问题
I'm trying add a new column to a data frame based on several conditions from other columns. I have the following data:
> commute <- c("walk", "bike", "subway", "drive", "ferry", "walk", "bike", "subway", "drive", "ferry", "walk", "bike", "subway", "drive", "ferry")
> kids <- c("Yes", "Yes", "No", "No", "Yes", "Yes", "No", "No", "Yes", "Yes", "No", "No", "Yes", "No", "Yes")
> distance <- c(1, 12, 5, 25, 7, 2, "", 8, 19, 7, "", 4, 16, 12, 7)
>
> df = data.frame(commute, kids, distance)
> df
commute kids distance
1 walk Yes 1
2 bike Yes 12
3 subway No 5
4 drive No 25
5 ferry Yes 7
6 walk Yes 2
7 bike No
8 subway No 8
9 drive Yes 19
10 ferry Yes 7
11 walk No
12 bike No 4
13 subway Yes 16
14 drive No 12
15 ferry Yes 7
If the following three conditions are met:
commute = walk OR bike OR subway OR ferry
AND
kids = Yes
AND
distance is less than 10
Then I'd like a new column called get.flyer to equal "Yes". The final data frame should look like this:
commute kids distance get.flyer
1 walk Yes 1 Yes
2 bike Yes 12 Yes
3 subway No 5
4 drive No 25
5 ferry Yes 7 Yes
6 walk Yes 2 Yes
7 bike No
8 subway No 8
9 drive Yes 19
10 ferry Yes 7 Yes
11 walk No
12 bike No 4
13 subway Yes 16 Yes
14 drive No 12
15 ferry Yes 7 Yes
回答1:
We can use %in% for comparing multiple elements in a column, & to check if both conditions are TRUE.
library(dplyr)
df %>%
mutate(get.flyer = c("", "Yes")[(commute %in% c("walk", "bike", "subway", "ferry") &
as.character(kids) == "Yes" &
as.numeric(as.character(distance)) < 10)+1] )

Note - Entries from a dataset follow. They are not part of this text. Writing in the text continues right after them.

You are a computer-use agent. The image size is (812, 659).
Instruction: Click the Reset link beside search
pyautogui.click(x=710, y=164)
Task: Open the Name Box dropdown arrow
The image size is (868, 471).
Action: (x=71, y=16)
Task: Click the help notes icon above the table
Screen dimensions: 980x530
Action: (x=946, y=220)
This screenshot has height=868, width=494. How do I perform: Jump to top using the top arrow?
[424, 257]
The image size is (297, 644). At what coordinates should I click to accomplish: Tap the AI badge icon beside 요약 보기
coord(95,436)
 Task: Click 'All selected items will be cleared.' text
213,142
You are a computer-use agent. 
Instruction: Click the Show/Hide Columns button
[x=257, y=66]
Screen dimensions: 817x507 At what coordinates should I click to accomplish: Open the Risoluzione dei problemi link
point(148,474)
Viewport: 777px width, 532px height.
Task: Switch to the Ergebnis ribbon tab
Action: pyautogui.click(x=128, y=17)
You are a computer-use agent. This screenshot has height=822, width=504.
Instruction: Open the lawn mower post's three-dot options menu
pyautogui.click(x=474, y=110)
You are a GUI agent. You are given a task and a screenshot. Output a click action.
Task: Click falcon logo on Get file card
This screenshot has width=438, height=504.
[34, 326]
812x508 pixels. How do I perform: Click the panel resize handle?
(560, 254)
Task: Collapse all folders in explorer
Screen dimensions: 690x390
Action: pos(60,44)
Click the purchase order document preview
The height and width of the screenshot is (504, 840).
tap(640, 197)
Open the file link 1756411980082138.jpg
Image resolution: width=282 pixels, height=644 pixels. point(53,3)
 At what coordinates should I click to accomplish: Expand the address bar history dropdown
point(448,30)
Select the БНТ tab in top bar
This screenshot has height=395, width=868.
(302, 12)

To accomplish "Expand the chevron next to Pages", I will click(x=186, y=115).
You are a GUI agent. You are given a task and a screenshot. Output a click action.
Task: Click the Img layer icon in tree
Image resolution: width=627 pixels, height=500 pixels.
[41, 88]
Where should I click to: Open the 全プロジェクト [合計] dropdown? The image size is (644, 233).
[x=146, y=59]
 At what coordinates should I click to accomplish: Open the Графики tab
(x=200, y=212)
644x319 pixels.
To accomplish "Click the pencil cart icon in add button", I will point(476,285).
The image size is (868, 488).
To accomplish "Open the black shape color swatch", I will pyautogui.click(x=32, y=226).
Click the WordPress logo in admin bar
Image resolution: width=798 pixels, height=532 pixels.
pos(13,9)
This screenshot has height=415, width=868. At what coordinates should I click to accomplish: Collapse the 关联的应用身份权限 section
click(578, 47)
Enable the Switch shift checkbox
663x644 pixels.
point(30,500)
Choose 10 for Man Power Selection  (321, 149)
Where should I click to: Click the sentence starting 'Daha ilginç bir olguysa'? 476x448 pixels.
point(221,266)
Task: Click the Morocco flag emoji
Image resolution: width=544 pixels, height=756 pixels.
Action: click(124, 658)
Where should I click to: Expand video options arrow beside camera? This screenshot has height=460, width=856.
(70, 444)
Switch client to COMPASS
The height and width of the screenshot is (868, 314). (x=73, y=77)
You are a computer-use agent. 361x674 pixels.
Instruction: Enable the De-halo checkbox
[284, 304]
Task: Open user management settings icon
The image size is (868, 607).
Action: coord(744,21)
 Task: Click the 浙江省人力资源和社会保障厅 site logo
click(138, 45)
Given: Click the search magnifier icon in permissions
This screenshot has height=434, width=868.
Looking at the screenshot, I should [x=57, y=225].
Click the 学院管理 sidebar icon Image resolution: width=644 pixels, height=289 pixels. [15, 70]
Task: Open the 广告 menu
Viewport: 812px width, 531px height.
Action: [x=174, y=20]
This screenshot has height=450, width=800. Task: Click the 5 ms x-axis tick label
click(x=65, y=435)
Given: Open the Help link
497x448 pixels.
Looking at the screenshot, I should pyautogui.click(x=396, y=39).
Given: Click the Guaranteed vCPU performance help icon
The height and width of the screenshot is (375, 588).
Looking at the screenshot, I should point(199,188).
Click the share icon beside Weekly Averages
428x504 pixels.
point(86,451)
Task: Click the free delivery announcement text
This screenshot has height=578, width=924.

It is better to create the data.frame with stringsAsFactors=FALSE as by default it is TRUE. If we check the str(df), we can find that all the columns are factor class. Also, if there are missing values, instead of "", NA can be used to avoid converting the class of a numeric column to something else.
If we rewrite the creation of 'df'
distance <- c(1, 12, 5, 25, 7, 2, NA, 8, 19, 7, NA, 4, 16, 12, 7)
df1 <- data.frame(commute, kids, distance, stringsAsFactors=FALSE)
the above code can be simplified
df1 %>%
mutate(get.flyer = c("", "Yes")[(commute %in% c("walk", "bike", "subway", "ferry") &
kids == "Yes" &
distance < 10)+1] )
For better understanding, some people prefer ifelse
df1 %>%
mutate(get.flyer = ifelse(commute %in% c("walk", "bike", "subway", "ferry") &
kids == "Yes" &
distance < 10,
"Yes", ""))
This can be also done easily with base R methods
df1$get.flyer <- with(df1, ifelse(commute %in% c("walk", "bike", "subway", "ferry") &
kids == "Yes" &
distance < 10,
"Yes", ""))
回答2:
The solution is already pointed out by @akrun. I'd like to present it in a more 'wrapped up' way.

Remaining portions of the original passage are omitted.